We met many local characters known by those who had watched Island parish. The Islanders were friendly and helpful, and indeed Radio Scilly to which the alarm clock radio was set, made us feel part of the community. It gave a good idea of the weather and sea conditions that day, and also what was going on. We went to a couple of evening lectures and also a concert at St Mary's Church.

The journey went well, and with more than ample leg room even for Mr S, we arrived at Newquay airport, and although we had not been selected for the very smallest plane: seven passengers, who had to be weighted, we flew by a seventeen seater Twin Otter.
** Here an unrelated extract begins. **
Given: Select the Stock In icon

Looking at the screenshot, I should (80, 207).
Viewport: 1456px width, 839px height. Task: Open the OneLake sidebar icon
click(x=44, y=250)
At no time had these flights been affected by the Iceland Volcano Ash, as they fly low. On the return leg however, we had to wait for sea fog at Land's End to clear, which is where our flight was coming from.

The beaches were just so beautiful, and with white beaches, turquoise seas, and fine weather, it was just perfect....can't say how cold it was in the sea though!

This was a typical bay on Tresco, which is also famous for its Gardens full of exotic trees, shrubs and flowers. There were species which we recognised from Madeira, and also species from South Africa, Australia and New Zealand.

Right across the islands were interesting gardens, fields and flowers growing wild in the hedgerows. I already have some succulents and bought a couple to bring back. I did not realise that a succulent could have such a sweet smell just from its leaves. The Aeonium Balsamiferum is filling the conservatory with its honey smell. It was interesting to see mature Black Aeoniums, of which mine is a mere juvenile, in full flower growing without protection.

Both on St Mary's and St Agnes and The Gugh, we came across wonderful large blocks of Granite eroded by wind, rain and sea into shapes which just had to be named or described. The Nag's Head on St Agnes, looking toward the sea looks more like a winged mythical creature to me.

Another beautiful arrangement of worn granite at Peninnis Head on the southern tip of St Mary's was just a short walk from Hugh Town.

Popina Book of Baking

Once I had over one hundred cookery books, and had to reduce them, so took them into work, and later that day our office charity box was the richer....

Slowly, very slowly the numbers are mounting up again. I do try to only get books from the Library, but there are a few, which really NEED to stay here. Whilst in Waitrose, I picked up a new book, and flicking through the pages, I knew that here gathered under one cover, were several things I would like to bake.
In her introduction Isidora Popovic 'urges you to use this book as a canvas for your own creations.' I loved this, as this is just how I use books. Her use of pizza dough to line savoury tarts lessens the amount of fat, so for my first trial of this I used her spelt pizza dough, but used just cooked fresh salmon and asparagus in the filling. I used the quantities of Greek yogurt, cheese etc recommended and felt it was a bit shallow, but it baked up just right...this is before it went into the oven. Next time I shall try hot smoked salmon.

The new season asparagus at the market was too tantalising, so two bunches were used for this and a soup. I took this over for Veronica when we went to visit the new addition to the family. V & I had a piece for our lunch, and the rest was portioned and stored in the freezer for snacks on another day. It was lovely.